§ Provided material:
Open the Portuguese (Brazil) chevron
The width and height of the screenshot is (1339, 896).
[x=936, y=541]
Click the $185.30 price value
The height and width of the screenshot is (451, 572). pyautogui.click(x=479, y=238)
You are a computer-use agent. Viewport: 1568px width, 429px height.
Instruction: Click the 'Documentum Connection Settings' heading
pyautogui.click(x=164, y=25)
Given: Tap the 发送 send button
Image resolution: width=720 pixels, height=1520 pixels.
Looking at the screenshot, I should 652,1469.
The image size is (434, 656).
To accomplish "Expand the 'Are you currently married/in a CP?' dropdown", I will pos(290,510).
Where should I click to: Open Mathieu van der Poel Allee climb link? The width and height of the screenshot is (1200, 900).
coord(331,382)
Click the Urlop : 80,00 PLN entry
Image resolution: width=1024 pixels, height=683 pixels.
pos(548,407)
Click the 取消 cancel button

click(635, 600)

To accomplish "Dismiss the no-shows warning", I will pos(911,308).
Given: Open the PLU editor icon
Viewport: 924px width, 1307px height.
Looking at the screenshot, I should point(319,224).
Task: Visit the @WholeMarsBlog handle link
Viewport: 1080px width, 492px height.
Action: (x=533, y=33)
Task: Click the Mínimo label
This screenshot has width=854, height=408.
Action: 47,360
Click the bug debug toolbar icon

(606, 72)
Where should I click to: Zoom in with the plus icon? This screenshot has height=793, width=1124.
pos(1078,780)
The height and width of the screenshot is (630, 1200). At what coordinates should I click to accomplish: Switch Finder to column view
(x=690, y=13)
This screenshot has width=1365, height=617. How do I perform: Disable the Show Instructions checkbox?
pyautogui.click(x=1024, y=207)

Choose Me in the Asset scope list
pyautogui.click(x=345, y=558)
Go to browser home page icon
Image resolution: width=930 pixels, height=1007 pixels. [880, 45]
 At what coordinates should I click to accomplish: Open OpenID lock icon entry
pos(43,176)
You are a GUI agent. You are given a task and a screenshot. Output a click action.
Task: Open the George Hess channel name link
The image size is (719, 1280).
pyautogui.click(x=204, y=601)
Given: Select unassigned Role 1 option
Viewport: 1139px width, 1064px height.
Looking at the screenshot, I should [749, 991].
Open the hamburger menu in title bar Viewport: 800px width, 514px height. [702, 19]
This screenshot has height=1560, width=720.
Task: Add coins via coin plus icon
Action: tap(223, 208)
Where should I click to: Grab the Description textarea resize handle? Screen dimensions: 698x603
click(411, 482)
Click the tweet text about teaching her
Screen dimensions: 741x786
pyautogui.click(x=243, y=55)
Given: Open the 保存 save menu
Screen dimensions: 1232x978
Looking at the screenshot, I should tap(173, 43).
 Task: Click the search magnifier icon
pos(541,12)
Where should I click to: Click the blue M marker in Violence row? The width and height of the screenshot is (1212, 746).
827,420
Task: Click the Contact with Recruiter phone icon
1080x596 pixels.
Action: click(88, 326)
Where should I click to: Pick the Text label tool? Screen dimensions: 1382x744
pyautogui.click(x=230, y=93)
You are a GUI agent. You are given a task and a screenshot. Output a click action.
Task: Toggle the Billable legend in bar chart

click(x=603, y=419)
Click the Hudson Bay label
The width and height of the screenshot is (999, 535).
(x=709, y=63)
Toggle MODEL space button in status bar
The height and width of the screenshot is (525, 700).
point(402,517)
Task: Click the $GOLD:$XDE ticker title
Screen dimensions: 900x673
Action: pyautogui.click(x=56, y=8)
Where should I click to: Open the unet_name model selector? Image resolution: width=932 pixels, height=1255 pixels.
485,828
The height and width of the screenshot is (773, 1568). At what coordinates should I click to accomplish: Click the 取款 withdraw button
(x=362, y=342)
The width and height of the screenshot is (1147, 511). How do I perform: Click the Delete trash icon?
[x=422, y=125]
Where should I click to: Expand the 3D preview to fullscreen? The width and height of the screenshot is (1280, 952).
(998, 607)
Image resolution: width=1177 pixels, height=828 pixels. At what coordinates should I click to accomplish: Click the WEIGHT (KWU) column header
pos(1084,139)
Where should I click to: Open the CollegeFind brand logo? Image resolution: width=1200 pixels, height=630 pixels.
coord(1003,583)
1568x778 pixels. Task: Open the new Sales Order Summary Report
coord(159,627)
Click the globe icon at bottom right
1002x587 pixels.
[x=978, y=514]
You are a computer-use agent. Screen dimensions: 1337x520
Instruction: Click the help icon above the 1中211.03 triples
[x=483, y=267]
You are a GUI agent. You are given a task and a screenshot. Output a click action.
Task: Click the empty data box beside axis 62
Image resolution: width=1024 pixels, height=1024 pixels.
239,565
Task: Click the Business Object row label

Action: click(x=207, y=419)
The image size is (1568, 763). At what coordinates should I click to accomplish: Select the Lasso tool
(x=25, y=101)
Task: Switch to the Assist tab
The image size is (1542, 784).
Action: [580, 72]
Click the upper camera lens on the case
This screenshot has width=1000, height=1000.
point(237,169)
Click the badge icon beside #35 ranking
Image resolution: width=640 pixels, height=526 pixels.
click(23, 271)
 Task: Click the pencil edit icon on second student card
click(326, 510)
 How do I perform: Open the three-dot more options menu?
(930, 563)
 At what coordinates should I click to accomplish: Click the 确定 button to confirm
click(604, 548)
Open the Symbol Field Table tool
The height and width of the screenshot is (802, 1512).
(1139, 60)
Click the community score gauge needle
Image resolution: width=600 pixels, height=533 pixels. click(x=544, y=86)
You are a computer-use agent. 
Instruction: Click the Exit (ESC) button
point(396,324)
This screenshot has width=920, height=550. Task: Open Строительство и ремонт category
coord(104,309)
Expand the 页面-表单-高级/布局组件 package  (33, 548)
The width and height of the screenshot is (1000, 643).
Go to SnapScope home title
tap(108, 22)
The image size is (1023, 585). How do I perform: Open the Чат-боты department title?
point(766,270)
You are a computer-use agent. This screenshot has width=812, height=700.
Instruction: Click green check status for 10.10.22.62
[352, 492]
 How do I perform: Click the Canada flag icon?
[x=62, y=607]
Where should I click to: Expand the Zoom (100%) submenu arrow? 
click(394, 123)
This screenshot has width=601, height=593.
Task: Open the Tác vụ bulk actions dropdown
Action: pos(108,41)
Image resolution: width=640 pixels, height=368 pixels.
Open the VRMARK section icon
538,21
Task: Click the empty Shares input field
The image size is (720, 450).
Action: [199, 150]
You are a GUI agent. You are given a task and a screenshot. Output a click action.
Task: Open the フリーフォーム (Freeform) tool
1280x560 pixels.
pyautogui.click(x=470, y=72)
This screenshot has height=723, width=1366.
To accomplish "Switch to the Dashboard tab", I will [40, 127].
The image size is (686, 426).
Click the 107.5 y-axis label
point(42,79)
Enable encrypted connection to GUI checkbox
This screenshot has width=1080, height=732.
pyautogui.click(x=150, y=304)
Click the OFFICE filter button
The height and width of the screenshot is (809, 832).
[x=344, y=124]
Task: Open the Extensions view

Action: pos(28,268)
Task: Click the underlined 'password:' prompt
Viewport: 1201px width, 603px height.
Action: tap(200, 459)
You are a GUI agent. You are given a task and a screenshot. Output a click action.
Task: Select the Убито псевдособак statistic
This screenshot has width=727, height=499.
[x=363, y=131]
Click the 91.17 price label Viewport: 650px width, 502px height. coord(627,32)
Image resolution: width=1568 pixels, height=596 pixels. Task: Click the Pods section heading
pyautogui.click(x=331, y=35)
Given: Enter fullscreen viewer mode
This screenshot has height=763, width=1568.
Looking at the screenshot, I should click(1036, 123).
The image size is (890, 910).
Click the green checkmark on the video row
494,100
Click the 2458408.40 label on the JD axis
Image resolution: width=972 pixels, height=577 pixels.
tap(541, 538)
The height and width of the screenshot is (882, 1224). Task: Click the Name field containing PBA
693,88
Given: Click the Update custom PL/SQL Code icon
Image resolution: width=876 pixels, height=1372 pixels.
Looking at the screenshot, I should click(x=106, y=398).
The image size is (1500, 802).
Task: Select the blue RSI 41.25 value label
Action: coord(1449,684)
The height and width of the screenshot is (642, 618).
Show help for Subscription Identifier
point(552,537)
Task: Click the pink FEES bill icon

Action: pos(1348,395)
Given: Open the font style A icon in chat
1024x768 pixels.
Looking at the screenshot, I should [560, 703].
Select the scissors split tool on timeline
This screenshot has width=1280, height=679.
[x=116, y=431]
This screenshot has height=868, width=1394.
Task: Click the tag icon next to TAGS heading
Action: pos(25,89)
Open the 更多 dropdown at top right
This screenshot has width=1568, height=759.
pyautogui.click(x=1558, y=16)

§ Problem: Beginning of the records through the line with "Given: Tap the 发送 send button": return that span exactly and stop there.

§ Answer box:
Open the Portuguese (Brazil) chevron
The width and height of the screenshot is (1339, 896).
[x=936, y=541]
Click the $185.30 price value
The height and width of the screenshot is (451, 572). pyautogui.click(x=479, y=238)
You are a computer-use agent. Viewport: 1568px width, 429px height.
Instruction: Click the 'Documentum Connection Settings' heading
pyautogui.click(x=164, y=25)
Given: Tap the 发送 send button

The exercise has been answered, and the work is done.